Em um mundo cada vez mais distópico, com o aumento do controle dos gigantes corporativos através do uso da tecnologia, testemunhamos o fortalecimento da era da pós-verdade, a manipulação do comportamento e o surgimento da economia de vigilância. Com um aumento de 220% no uso de aplicativos e dispositivos digitais esse ano, as pessoas passaram mais de 1.6 trilhões de horas em celulares no primeiro semestre deste ano e, segundo o relatório Digital 2020 lançado em Outubro, quase 60% da população mundial já está online. Temos atualmente 5.2 bilhões pessoas usando celulares, 4.5 bilhões usando a internet e 3.8 bilhões usando as mídias sociais. A pandemia de COVID19 acelerou ainda mais esse processo e agora, mais do que nunca, estamos dependentes de sistemas digitais para o trabalho, educação, comunicação, diversão, transporte, notícias, compras, saúde, movimentações financeiras, alimentação e até pra dormir. Precisamos começar a fazer perguntas mais profundas sobre o impacto dos produtos e serviços que estamos ajudando a construir e qual será o nosso papel na próxima década.
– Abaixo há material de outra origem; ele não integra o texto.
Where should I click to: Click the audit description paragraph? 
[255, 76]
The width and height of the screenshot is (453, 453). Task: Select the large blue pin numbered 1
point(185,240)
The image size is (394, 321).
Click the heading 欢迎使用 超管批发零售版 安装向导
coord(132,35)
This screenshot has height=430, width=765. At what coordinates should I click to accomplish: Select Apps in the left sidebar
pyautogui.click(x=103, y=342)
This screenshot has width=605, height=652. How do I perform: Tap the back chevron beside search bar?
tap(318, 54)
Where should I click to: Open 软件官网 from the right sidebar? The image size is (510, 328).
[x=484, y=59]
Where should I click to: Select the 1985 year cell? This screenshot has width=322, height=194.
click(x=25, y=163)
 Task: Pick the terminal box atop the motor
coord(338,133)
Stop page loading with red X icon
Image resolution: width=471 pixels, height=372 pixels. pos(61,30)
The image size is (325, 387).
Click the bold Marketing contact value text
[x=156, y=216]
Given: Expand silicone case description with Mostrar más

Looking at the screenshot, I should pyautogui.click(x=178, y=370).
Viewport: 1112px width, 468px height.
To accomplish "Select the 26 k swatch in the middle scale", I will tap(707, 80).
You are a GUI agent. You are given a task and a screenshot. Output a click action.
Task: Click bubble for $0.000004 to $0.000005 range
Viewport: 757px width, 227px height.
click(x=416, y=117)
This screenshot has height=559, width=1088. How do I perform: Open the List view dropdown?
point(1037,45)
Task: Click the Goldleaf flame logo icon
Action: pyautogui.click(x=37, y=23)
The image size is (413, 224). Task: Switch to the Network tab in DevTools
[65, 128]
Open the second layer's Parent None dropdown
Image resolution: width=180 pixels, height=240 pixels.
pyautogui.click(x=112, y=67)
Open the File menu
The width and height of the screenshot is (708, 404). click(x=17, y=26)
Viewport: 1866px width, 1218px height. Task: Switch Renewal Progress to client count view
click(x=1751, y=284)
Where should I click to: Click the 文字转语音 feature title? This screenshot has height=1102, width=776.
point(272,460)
A revolução industrial nos ajudou a superar nossas limitações físicas e força muscular. A revolução tecnológica está nos ajudando a superar as limitações da nossa mente, ampliando e expandindo a função cognitiva humana. Não há dúvidas sobre os benefícios que a tecnologia tem trazido: ferramentas de comunicação e conexão humanas, drones entregando produtos em áreas inacessíveis, sensores em veículos diminuindo acidentes, robôs cirúrgicos de alta precisão na área da saúde, casas inteligentes, entre tantas outras coisas. O objetivo não é vilificar a tecnologia, mas percebermos que existem maneiras melhores de seguirmos em frente com ela, afinal de contas a “Inteligência Artificial”, o Big Data e o Deep Learning (que simula redes neurais humanas em máquinas) vieram para ficar. Acredito que nós, designers, temos a responsabilidade afirmativa social e moral com os produtos que criamos. Quais considerações éticas devemos fazer?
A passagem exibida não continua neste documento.